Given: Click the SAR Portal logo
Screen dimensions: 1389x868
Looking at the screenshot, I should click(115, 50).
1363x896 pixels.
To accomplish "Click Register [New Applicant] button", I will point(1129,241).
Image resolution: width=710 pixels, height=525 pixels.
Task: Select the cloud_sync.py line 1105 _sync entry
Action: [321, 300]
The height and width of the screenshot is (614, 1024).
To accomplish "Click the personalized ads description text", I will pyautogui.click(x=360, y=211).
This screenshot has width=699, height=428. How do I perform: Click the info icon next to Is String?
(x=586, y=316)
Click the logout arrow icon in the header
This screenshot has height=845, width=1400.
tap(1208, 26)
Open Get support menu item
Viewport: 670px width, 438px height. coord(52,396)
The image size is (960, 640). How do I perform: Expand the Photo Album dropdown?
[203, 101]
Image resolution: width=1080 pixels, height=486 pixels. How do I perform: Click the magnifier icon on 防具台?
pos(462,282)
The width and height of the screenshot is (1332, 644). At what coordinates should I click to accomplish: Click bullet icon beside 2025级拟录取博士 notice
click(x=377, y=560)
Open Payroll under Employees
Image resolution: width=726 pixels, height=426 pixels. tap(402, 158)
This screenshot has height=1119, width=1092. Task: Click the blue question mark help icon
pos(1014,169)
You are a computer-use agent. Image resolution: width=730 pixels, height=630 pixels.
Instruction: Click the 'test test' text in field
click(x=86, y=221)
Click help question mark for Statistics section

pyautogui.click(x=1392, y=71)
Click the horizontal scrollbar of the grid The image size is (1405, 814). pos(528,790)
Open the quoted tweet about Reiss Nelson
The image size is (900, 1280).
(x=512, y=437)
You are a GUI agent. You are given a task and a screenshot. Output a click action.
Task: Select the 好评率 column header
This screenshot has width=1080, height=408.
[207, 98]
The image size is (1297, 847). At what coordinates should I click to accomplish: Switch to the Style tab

> [Problem]:
Copy all lines from the material above that hold the word "agent".

> [Expected answer]:
You are a computer-use agent. Image resolution: width=730 pixels, height=630 pixels.
You are a GUI agent. You are given a task and a screenshot. Output a click action.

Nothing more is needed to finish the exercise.